友人・知人に親切な行為をしてあげたり、自分の所有物を分け与えたりすることが含まれます。学術的には、他者に利益をもたらす意図に基づく自発的行動とされます。

ここで大事なのが、自発的に、という部分です。お願いされてからやるのではなく、相手の困った様子をみて自発的になされるのが向社会的行動です。

思いやりは、子育てでも非常に重視されます。親を対象に子どもにどのように育ってほしいかを尋ねるアンケートで、しばしば「思いやりを持つ子」が第1位になります。

たとえば、友達が弁当を持ってくるのを忘れていたとします。そのときに、気の毒に思って自分の弁当のおかずを一部あげることは、立派な向社会的行動です。

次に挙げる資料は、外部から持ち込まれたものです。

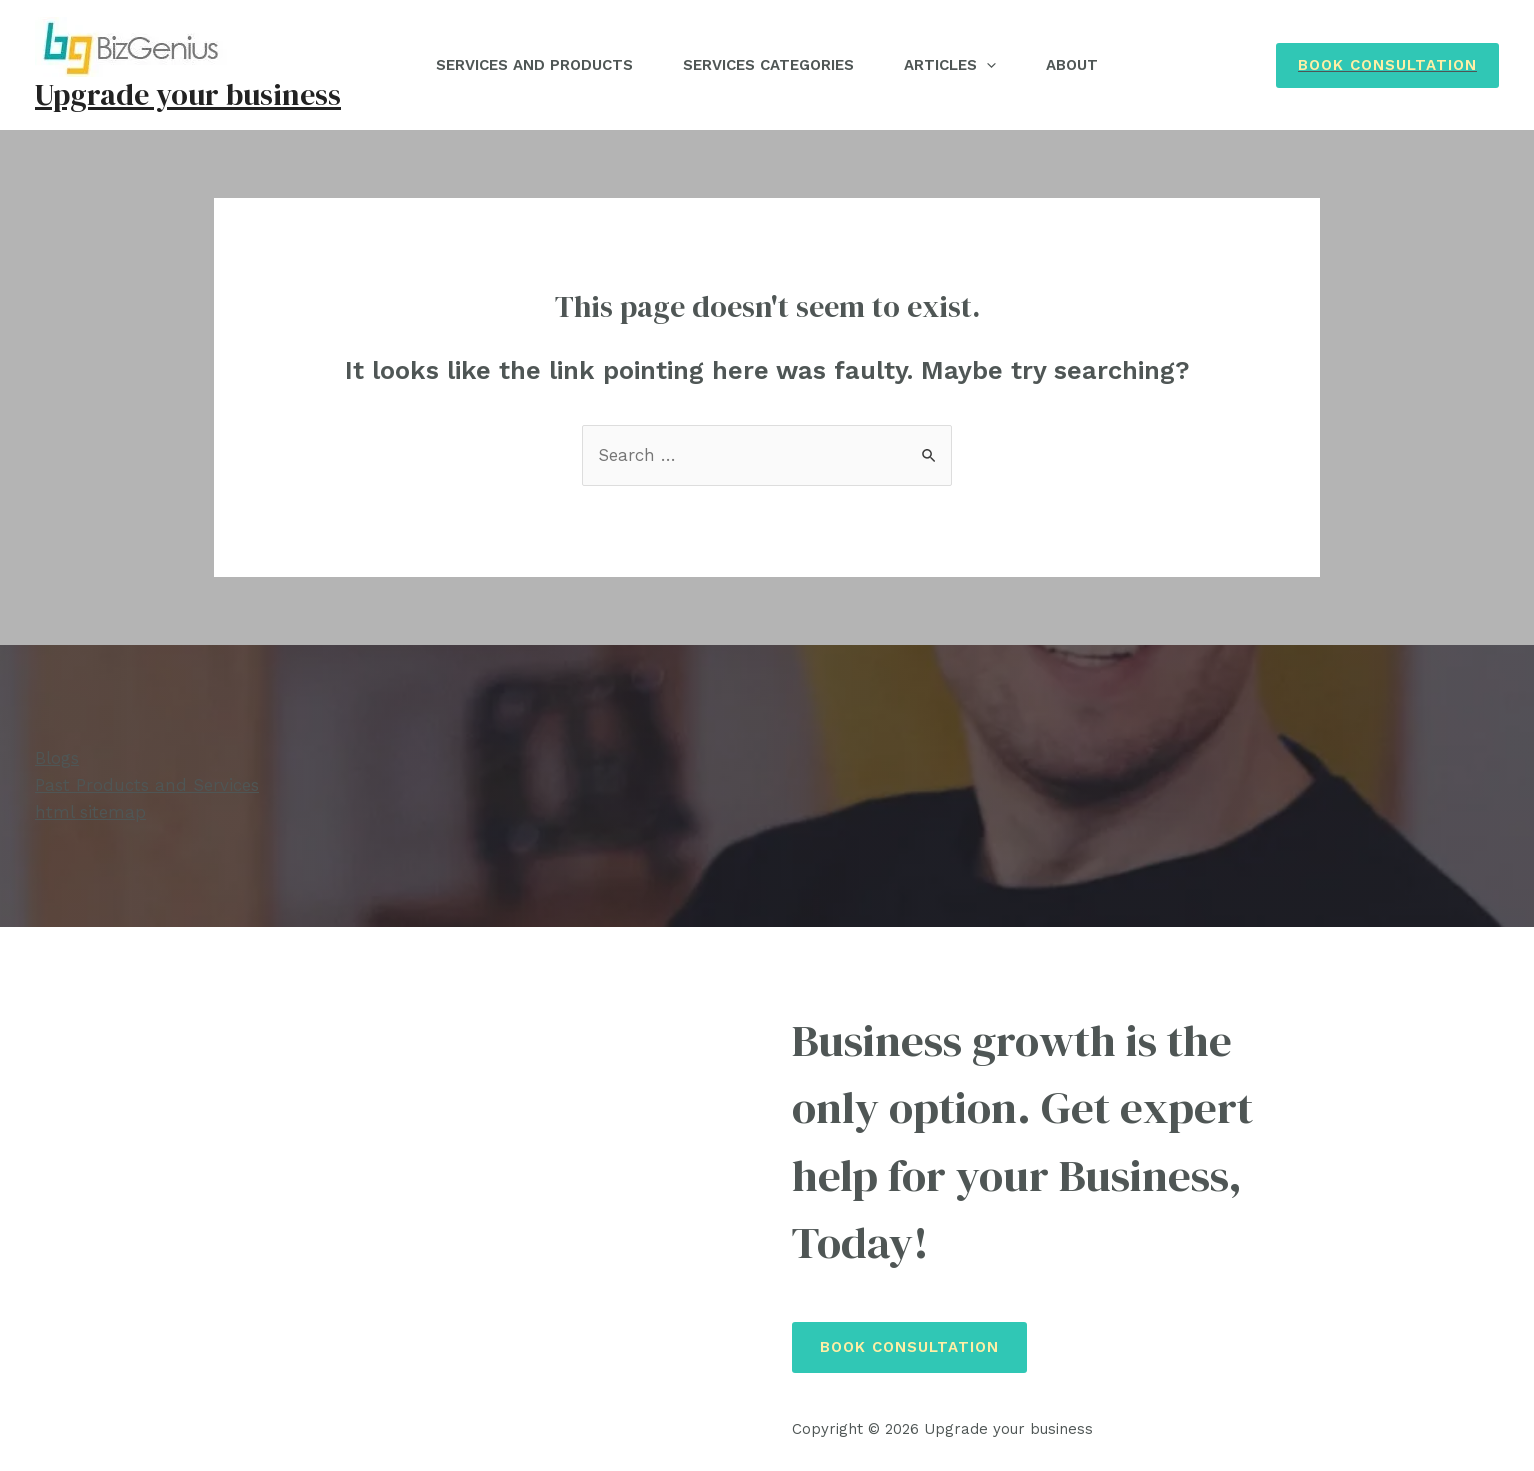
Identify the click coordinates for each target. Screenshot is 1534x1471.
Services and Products (534, 65)
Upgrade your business (188, 94)
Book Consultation (909, 1347)
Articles (950, 65)
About (1072, 65)
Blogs (57, 758)
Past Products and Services (147, 785)
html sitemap (90, 812)
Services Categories (768, 65)
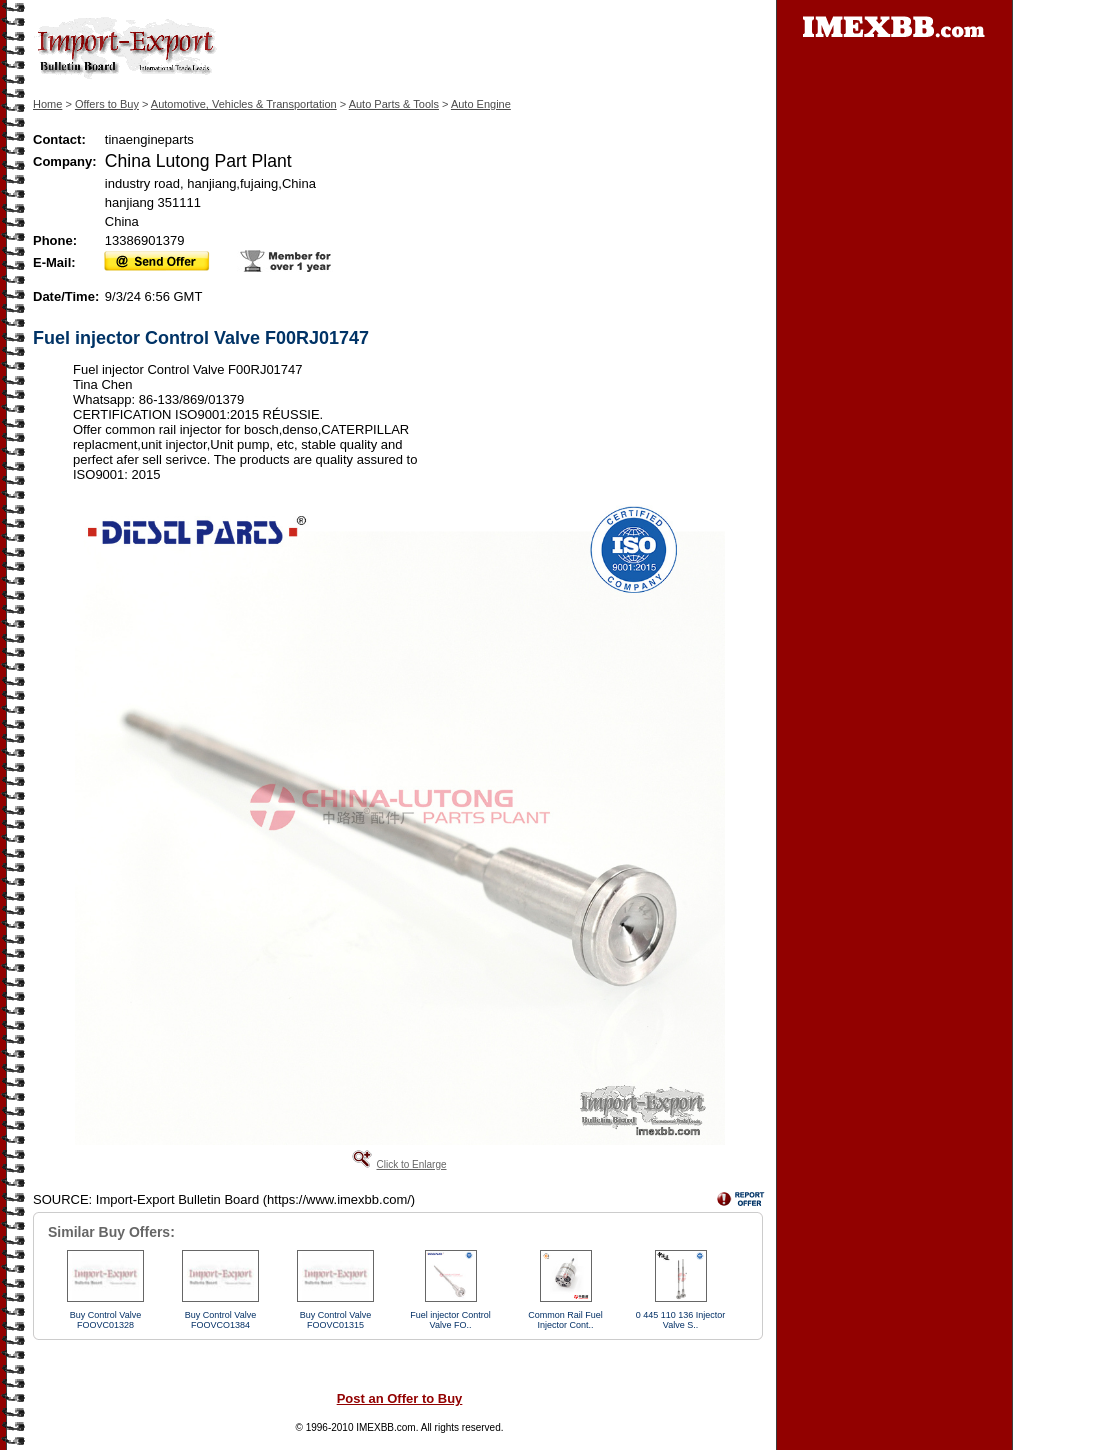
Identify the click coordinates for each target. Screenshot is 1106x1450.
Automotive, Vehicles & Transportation (244, 104)
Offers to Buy (107, 104)
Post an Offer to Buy (400, 1398)
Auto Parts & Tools (394, 104)
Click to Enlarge (411, 1164)
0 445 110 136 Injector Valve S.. (681, 1320)
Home (47, 104)
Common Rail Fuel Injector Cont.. (565, 1320)
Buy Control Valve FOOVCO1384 (220, 1320)
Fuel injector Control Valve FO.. (450, 1320)
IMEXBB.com (385, 1427)
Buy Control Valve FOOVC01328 (105, 1320)
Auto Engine (481, 104)
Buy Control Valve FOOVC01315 (335, 1320)
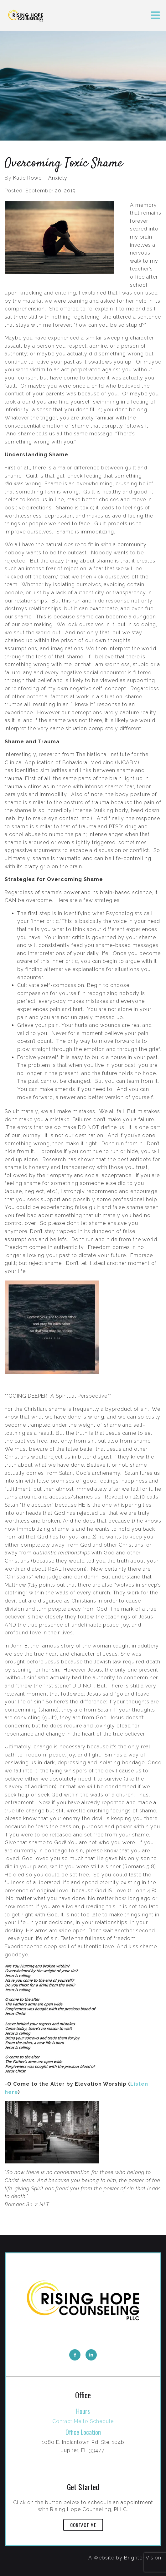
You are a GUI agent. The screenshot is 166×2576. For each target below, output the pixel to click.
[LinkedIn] (91, 2355)
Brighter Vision (142, 2558)
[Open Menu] (155, 15)
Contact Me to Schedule (83, 2421)
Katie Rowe (27, 178)
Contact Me (83, 2524)
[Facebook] (74, 2355)
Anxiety (57, 178)
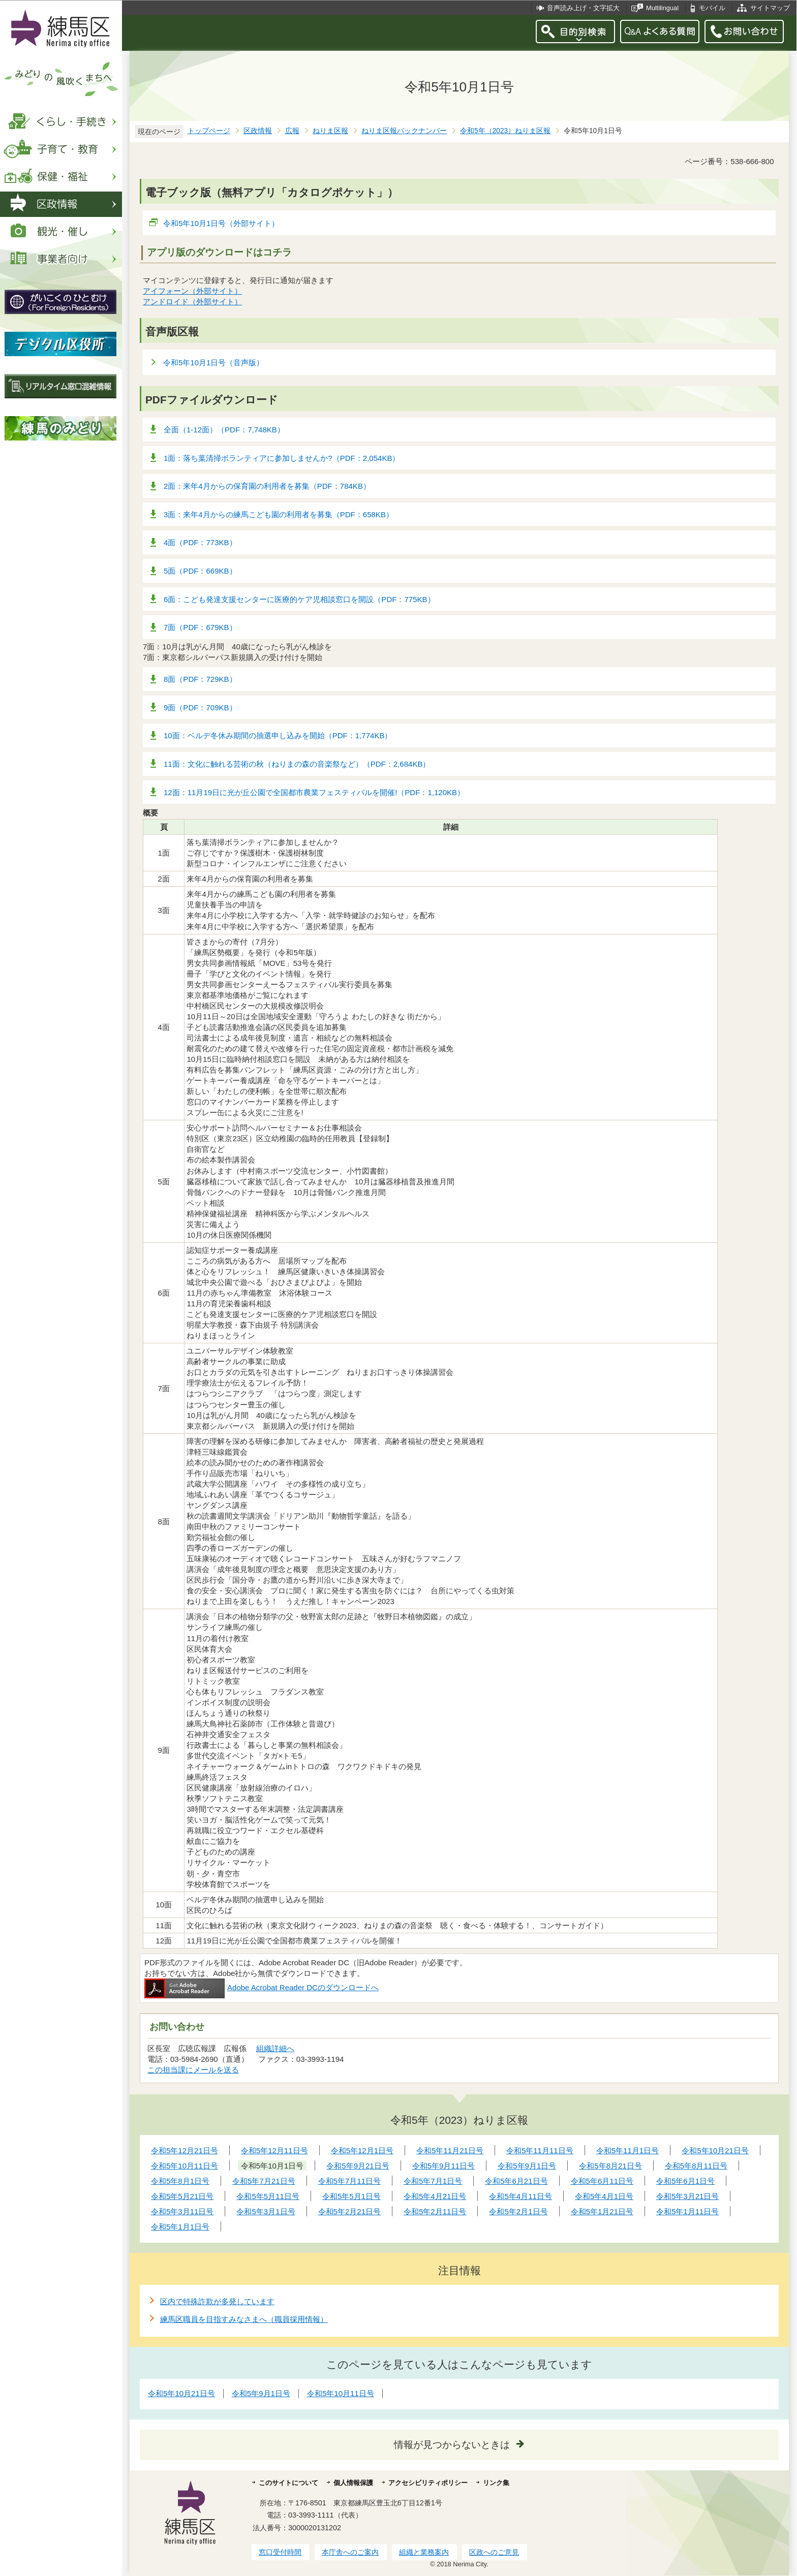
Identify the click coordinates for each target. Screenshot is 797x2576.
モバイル (712, 8)
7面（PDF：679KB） (200, 627)
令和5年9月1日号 (261, 2393)
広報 (292, 131)
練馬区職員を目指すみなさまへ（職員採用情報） (244, 2319)
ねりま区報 (330, 131)
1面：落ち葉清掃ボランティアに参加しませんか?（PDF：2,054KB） (282, 458)
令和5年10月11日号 (340, 2393)
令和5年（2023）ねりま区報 (505, 131)
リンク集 (496, 2483)
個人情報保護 (353, 2483)
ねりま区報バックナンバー (404, 131)
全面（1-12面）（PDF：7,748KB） (224, 429)
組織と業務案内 (424, 2552)
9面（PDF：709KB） (200, 707)
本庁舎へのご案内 (350, 2552)
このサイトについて (288, 2483)
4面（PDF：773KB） (200, 542)
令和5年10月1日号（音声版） (213, 362)
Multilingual (662, 8)
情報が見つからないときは (452, 2444)
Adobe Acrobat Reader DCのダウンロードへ (261, 1987)
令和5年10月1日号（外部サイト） (221, 223)
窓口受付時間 (280, 2552)
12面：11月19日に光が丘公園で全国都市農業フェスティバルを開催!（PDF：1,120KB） (314, 792)
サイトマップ (770, 8)
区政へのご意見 (494, 2552)
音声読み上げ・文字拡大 (583, 8)
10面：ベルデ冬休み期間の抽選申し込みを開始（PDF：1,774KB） (278, 735)
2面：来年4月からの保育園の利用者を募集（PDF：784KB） (267, 486)
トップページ (209, 131)
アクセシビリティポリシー (428, 2483)
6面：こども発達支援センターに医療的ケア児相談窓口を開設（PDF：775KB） (299, 599)
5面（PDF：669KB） (200, 571)
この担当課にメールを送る (193, 2069)
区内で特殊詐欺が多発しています (217, 2301)
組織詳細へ (275, 2048)
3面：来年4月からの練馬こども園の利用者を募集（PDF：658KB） (278, 514)
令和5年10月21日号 (181, 2393)
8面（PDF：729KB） (200, 679)
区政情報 (257, 131)
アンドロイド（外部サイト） (192, 301)
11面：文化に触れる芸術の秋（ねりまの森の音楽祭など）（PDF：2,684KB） (297, 764)
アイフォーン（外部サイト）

ここで大事なのは、一部の向社会的行動は、自分にとって不利益になることです。先ほどの例だと、自分のおかずをあげることは、友達の利益にはなりますが、自分にとっては不利益になります。

ですので、向社会的行動ができる人は、自分よりも他者を優先できる人だということになります。ただ、他者を優先することは、将来的に自分に利益をもたらす可能性があります。

たとえば、自分が弁当を忘れたときに、今度は友達がおかずをくれるかもしれません。そういう意味で、向社会的行動は、実行機能と同様に、「未来に向かう」行動です。

 一方、向社会的行動ができない人は、今の自分を優先させる人です。「今を生きる」人と言えるでしょう。